August 01, 2004

thoughts; long form.

a pair of thoughts I had at the fireworks, either watching everyone try and take digital photos of the fireworks (which is damn near impossible to do right), or watching Drew do the same with his PDA.

#1
I'm not huge on convergence. I like my gadgets separate from each other, so that their UIs can be optimized for each device, and even if I have to spend 4 times as much time learning, I'm happier.
This whole "cameras in everything" trend is slightly worrying; digital cameras embedded in things hardly deliver the shots that a consumer camera would, and come nowhere close to the quality of a pro(sumer) device. Of course, that's okay for most people - I don't think most people I know with cameras ever adjust their white balance or anything like that. A shame, really, because it'd help bump the shot from "okay" to "good". Even if the camera is only to record events, doing it well is never a bad thing*.
What I sort of wonder about is if the trend towards one widget will cause the standalone digital camera to fade into the west get dropped by manufacturers - Asia's already got 3MP cameraphones, which is enough for a decent 5x7 print. I can see the average user moving towards a cameraphone - the camera does the job and is integrated into the phone that would be carried anyway. I wonder, idly, if this trend would eliminate the standard consumer camera, or (as Rob suggested) leave a less contiguous market, where the extremes are marketed to, and cameras come either as super-basic ones or envelope-pushing professional models. I think what's more likely is the same thing that's happened in the PDA market; where four companies (Treo, Palm, HP and Sony) are continuing to produce a decently large range of PDAs, all of which have their own specialties, and all the others simply crashed.
I wonder which four will make it in the camera world...
Canon's in for sure; being the professional choice for both film and digital, I don't see them going away.
Nikon is also definitely in, because if one doesn't go Canon, they go Nikon.
I'd like to see Panasonic over Sony, partially because Leica > Zeiss, and also because Panasonic prefers memory formats that don't suck in addition to providing good kit at decent prices. Don't know if that'll happen, though.
Last spot leaves: Fuji, Sony, Kodak, HP, Casio, Konica/Minolta, and a plethora of others that I can't be bothered with, most of whom will wither away when the wave of firsttime buyers subsides. I can't really say who will stay and who will go, but it'll certainly be interesting to watch.

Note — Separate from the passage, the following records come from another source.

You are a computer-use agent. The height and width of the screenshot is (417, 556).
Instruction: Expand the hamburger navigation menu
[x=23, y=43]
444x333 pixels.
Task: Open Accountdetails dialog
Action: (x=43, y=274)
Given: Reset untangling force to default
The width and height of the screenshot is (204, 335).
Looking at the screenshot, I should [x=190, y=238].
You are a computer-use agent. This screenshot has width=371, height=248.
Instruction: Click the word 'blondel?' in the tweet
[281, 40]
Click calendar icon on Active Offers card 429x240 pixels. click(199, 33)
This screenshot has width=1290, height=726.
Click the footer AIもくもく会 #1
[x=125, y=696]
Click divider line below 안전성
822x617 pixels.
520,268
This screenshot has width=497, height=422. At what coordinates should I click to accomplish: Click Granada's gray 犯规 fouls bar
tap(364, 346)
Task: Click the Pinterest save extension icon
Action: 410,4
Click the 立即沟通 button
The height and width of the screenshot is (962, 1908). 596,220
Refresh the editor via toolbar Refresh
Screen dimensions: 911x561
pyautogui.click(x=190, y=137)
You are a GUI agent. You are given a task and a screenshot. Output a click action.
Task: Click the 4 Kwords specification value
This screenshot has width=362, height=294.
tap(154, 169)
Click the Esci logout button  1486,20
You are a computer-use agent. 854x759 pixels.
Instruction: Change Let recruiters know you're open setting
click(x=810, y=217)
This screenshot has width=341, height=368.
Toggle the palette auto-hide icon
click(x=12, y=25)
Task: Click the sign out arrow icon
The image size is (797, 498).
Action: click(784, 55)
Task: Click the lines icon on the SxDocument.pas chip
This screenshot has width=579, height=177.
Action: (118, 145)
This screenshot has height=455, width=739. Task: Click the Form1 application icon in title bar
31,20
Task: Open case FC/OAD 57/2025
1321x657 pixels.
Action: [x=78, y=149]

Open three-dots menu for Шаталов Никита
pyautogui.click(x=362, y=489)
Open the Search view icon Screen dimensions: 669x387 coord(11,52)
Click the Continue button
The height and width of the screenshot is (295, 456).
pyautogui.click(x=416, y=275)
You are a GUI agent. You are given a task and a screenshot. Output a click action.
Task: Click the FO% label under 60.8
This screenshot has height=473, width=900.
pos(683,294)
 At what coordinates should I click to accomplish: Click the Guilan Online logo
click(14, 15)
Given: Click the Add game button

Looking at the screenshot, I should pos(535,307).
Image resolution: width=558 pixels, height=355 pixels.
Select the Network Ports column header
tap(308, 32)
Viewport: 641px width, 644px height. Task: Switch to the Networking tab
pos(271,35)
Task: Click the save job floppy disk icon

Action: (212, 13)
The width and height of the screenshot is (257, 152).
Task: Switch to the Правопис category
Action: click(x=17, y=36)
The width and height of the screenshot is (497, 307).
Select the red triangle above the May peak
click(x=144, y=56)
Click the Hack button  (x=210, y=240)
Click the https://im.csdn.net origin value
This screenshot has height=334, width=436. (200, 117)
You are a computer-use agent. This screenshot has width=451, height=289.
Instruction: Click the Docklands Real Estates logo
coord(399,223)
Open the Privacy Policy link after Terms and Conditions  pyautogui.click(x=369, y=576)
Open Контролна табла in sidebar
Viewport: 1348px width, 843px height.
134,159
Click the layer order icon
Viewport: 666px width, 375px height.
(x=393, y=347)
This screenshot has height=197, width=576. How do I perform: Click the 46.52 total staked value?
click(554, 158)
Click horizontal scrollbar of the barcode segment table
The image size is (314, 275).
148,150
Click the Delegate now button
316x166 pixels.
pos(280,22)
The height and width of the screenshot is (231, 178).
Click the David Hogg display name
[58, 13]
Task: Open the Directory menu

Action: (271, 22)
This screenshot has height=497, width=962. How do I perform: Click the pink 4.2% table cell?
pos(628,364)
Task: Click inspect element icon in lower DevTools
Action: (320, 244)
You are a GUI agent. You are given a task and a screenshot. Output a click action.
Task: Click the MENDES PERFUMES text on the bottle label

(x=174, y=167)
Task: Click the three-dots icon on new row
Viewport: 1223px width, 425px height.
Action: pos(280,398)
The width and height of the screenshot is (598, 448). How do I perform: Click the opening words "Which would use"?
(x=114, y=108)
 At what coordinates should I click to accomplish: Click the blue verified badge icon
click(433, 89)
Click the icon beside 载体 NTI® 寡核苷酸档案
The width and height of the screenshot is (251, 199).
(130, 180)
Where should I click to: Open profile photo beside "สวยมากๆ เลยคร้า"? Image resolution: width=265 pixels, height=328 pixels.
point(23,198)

*it can be a bad thing when you find yourself stuck behind the camera at every event you attend, not only not having fun, but having that one guy who thinks he's a better photographer than you offering tips at every turn, so that the evening is spent watching other people have fun while resisting the urge to turn around and hit said person.

#2
Film is dying, and it's simply a matter of time before walking into London Drugs with a roll of 35mm C41 process colour film gets you the same look as it does if you walk in there with a roll of black and white today**. This is unfortunate, I think, because film has an experience that digital can't match. The struggling inside light-sealed closets as one tries to get the film onto the spindle, the measuring of chemicals and temperatures, the super-careful shake, shake, tap of the developing process, and the satisfaction of slowly pulling out a strip of film and seeing the moments contained thereupon. We're not even going to touch the magic of darkrooms, or the fun stuff you can get up to with a little light, mid-developing process.
What it sort of reminds me of, though, is vinyl. Vinyl as a consumer format is dead. It's reserved for enthusiasts and professionals, who own the proper equipment to show it the respect/love it deserves. Also, said professionals/enthusiasts get up to some extremely cool stuff with it that it's difficult/impossible to do with their successors.
I'm not saying "OMG FILM IS THE NEW VINYL, JUST LIKE PINK IS THE NEW OLIVE GREEN", but I'm wondering if it'll reach the same status, and what we'll start seeing in terms of envelope-pushing art when it does.

I can't wait.
and now I want a darkroom.

**namely, one saying, "Are you fucking nuts? Also, that'll take two weeks and cost more than one-hour colour processing."